━━ AVAILABLE RECORDS
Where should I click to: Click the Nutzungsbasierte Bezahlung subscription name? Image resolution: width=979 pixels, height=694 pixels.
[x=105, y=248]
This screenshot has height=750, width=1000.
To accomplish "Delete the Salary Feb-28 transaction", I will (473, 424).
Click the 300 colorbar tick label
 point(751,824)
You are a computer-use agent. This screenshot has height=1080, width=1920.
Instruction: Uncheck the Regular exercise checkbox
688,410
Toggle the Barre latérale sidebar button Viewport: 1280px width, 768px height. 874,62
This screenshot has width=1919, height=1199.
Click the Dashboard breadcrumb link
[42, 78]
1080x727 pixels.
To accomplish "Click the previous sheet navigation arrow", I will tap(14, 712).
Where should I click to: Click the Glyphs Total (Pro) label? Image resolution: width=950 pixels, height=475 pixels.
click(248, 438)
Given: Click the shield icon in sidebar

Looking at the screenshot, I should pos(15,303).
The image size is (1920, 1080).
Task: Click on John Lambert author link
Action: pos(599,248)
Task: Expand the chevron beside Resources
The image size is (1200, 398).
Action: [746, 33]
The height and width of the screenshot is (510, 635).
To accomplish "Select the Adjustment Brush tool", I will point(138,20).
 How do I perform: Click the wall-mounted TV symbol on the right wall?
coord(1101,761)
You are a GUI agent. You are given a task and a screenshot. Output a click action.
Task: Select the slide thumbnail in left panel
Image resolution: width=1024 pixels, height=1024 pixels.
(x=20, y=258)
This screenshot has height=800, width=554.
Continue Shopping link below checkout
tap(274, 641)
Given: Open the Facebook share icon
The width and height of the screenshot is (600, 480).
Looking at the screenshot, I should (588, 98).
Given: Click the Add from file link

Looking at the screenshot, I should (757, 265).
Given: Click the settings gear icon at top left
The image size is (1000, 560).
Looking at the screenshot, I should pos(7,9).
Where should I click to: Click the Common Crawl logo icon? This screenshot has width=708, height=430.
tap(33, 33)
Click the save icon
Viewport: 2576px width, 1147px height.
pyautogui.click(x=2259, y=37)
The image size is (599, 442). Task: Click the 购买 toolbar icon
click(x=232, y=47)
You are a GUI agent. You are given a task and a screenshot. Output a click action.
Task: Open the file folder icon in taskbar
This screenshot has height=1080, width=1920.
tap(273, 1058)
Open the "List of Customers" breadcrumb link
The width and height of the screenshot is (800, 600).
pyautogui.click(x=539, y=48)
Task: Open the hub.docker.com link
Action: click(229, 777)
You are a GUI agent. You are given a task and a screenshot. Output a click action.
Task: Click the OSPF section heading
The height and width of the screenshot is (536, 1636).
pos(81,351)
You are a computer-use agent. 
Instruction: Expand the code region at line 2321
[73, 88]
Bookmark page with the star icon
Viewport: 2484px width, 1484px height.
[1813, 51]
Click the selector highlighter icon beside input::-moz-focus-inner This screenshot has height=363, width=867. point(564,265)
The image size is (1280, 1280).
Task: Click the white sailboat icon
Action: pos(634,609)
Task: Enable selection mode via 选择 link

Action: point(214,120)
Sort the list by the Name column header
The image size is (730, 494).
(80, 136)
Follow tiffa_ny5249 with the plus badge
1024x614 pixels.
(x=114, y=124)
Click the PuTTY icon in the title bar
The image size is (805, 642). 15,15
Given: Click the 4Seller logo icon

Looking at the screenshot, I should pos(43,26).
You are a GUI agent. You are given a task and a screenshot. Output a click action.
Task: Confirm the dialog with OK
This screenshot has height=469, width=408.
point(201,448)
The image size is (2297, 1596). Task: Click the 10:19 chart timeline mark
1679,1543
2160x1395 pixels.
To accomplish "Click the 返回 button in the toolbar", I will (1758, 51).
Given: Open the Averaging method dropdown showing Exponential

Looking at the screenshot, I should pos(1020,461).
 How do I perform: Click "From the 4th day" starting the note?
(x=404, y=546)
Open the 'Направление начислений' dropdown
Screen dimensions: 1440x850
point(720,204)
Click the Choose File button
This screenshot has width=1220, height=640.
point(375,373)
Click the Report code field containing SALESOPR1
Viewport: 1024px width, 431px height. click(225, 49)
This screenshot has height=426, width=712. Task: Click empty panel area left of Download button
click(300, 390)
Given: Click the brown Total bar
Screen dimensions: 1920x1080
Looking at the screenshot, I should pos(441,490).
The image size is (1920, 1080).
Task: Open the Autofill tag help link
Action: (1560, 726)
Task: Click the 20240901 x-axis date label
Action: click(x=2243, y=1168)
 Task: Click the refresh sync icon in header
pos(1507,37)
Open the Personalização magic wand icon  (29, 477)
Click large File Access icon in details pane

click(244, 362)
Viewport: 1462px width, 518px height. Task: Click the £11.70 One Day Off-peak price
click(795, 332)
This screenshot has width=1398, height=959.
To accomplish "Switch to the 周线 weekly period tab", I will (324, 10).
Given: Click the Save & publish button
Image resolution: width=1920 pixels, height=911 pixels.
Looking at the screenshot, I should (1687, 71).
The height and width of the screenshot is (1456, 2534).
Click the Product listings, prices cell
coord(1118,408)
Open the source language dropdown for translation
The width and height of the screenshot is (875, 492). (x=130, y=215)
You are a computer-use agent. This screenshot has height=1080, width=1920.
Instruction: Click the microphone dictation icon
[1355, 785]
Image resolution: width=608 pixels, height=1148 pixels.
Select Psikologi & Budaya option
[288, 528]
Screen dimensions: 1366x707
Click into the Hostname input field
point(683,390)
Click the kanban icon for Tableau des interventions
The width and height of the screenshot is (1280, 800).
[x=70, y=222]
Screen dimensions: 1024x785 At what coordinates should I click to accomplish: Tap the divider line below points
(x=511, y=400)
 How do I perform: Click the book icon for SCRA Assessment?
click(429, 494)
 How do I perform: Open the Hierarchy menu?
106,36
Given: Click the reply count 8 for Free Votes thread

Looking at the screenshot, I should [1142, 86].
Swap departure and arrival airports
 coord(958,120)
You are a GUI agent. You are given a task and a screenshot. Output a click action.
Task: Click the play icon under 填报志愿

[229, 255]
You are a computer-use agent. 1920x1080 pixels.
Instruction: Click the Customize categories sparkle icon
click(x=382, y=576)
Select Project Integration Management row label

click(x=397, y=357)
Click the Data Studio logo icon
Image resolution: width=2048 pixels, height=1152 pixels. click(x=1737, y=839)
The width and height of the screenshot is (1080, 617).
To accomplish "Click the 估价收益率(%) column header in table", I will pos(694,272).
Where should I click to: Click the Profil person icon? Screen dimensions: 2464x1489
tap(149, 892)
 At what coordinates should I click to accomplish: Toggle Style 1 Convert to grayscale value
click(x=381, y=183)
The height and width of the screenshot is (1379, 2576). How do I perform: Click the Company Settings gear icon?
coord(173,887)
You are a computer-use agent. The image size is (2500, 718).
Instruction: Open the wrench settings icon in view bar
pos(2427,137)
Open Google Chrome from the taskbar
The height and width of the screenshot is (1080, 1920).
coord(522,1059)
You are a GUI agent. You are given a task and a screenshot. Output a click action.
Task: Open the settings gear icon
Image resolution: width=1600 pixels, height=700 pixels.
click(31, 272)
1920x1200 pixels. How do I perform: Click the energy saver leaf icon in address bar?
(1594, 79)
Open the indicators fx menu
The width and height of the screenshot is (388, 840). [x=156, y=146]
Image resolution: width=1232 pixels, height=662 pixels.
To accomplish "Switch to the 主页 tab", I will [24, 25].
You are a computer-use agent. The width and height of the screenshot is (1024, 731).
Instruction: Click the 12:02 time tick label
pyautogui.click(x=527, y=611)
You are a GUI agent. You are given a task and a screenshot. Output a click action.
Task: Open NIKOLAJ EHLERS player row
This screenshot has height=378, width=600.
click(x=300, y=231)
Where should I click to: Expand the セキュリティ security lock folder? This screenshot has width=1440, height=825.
━━━━
SHORT TASK: Repeat the records word for word, starting with the first line and ending with the line containing "click(248, 438)", both included.

OUTPUT BELOW:
Where should I click to: Click the Nutzungsbasierte Bezahlung subscription name? Image resolution: width=979 pixels, height=694 pixels.
[x=105, y=248]
This screenshot has height=750, width=1000.
To accomplish "Delete the Salary Feb-28 transaction", I will (473, 424).
Click the 300 colorbar tick label
 point(751,824)
You are a computer-use agent. This screenshot has height=1080, width=1920.
Instruction: Uncheck the Regular exercise checkbox
688,410
Toggle the Barre latérale sidebar button Viewport: 1280px width, 768px height. 874,62
This screenshot has width=1919, height=1199.
Click the Dashboard breadcrumb link
[42, 78]
1080x727 pixels.
To accomplish "Click the previous sheet navigation arrow", I will tap(14, 712).
Where should I click to: Click the Glyphs Total (Pro) label? Image resolution: width=950 pixels, height=475 pixels.
click(248, 438)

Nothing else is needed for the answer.